The Black Parade: The videos
Welcome To The Black Parade
Perfectly visualising the overall narrative of The Black Parade album, it’s a video masterclass that resembles the majesty of The Smashing Pumpkins’ iconic Tonight Tonight clip. The band look like gothic superheroes atop a parade float, the gathered throng’s Victorian appearance and Voorhees-esque masks are unforgettable and the exploits of The Patient, Mother War, Fear and Regret are acted out before your eyes. The level of detail and scale of the video has more in common with a Hollywood epic than it does the average music promo, with the stunning gothic-noir costume designs coming courtesy of Oscar-winning long-time Tim Burton collaborator, Colleen Atwood, with superb, elegant direction from Sam Bayer.
Famous Last Words
Unquestionably MCR’s darkest video ever, it depicts the downfall of the parade in the WTTBP video, with the float the band rode on fire. They’re surrounded by raging flames, and the performance from the members of MCR is both sinister and rabid. The fire would land Bob Bryar in hospital with second and third-degree burns on his legs (and later gangrene), and Gerard with a torn muscle in his leg from Frank tackling him on set. It was the last time MCR used Sam Bayer as a video director. Perhaps they knew he was going on to direct the woeful 2010 A Nightmare On Elm Street remake...
I Don’t Love You
Set entirely in black and white, the I Don’t Love You video is best defined by a striking performance from Gerard Way. Spent mainly in close-up, it’s this gut-wrenching, heart-tugging visual of the frontman poring over his yearning lyrics that steals the show from a storyline surrounding two lovers’ eventual split beneath falling leaves and a bare, crooked-branched tree, and the group’s exploding instruments. The video also saw the band appearing out of their Black Parade uniform for the first time on the album run, alongside the return of Three Cheers... era director Marc Webb and a comeback for Gerard’s jet-black hair.

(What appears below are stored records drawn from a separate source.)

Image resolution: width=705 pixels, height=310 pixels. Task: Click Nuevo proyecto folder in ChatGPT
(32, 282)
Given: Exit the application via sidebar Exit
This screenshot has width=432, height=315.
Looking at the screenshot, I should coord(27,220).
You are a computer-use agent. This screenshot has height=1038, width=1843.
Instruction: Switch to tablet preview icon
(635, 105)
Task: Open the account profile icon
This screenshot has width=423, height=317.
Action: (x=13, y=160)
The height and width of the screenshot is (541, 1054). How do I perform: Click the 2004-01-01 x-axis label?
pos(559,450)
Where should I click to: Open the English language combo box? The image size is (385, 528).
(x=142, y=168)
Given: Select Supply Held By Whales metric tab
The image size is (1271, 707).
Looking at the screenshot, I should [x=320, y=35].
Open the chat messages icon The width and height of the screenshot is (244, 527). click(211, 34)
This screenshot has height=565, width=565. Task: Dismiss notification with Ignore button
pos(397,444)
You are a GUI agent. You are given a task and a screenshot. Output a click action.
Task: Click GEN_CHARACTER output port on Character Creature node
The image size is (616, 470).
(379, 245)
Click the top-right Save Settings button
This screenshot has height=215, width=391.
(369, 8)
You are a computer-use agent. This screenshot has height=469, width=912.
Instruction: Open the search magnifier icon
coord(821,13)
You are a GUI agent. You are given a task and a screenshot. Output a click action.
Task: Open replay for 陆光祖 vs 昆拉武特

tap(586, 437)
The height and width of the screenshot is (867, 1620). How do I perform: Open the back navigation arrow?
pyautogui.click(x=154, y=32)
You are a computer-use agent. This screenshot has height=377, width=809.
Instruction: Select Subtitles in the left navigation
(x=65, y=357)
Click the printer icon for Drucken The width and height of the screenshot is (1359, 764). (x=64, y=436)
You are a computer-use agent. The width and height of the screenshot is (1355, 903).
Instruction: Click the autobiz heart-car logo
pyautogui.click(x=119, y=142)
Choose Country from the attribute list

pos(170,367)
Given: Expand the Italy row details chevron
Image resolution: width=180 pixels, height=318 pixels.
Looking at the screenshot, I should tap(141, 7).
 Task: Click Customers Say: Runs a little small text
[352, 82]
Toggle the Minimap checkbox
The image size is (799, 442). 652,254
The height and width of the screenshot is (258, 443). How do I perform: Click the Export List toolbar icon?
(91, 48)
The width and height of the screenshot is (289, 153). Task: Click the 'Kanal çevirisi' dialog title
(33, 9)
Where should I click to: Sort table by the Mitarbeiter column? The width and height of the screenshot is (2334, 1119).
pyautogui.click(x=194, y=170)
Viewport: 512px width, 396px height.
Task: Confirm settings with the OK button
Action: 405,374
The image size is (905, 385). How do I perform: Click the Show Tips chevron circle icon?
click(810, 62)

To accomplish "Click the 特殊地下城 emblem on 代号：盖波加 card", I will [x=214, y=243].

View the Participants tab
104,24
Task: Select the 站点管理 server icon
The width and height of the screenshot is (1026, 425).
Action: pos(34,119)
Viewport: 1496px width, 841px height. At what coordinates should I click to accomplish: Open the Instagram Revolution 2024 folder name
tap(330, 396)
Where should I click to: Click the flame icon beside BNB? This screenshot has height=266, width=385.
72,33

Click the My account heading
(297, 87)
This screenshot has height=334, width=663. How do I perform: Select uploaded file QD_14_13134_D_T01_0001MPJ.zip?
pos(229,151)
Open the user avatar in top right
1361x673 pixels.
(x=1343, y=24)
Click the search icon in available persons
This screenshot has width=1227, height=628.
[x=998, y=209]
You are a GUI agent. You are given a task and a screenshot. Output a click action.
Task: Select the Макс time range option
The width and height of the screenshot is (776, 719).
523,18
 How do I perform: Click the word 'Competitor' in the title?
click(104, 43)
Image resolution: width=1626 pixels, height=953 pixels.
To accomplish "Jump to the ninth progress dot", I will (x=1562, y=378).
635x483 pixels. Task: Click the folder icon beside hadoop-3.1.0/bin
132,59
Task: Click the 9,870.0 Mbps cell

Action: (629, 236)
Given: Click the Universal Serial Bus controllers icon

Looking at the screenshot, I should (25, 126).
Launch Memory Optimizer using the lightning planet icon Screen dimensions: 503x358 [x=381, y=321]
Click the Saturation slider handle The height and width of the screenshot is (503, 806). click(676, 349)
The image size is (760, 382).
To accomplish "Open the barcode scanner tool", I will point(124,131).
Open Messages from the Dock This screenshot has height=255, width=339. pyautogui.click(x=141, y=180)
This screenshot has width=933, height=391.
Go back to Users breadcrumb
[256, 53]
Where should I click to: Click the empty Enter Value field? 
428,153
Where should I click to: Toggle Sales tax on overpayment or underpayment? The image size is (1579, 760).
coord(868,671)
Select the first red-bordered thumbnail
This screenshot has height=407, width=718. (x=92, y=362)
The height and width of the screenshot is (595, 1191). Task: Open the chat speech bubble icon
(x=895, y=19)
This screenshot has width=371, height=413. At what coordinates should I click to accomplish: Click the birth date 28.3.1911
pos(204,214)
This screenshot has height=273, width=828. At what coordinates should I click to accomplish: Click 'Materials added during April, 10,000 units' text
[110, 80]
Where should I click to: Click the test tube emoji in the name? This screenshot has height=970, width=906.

Teenagers pumping the air in unison, cheerleaders donning gas masks while sexually and violently wielding batons, and a full-scale riot. My Chemical Romance are never going to be a band that just do a performance video in a field. Going along with the theme of the song’s lyrics, the members of the band are objectified to the point of not being treated as human and are attacked without any regard for their safety at the video’s climax. Tellingly, again using their success for the greater good, the video ends with an endorsement for National Save, a US organisation that aims to unite all students against acts of violence.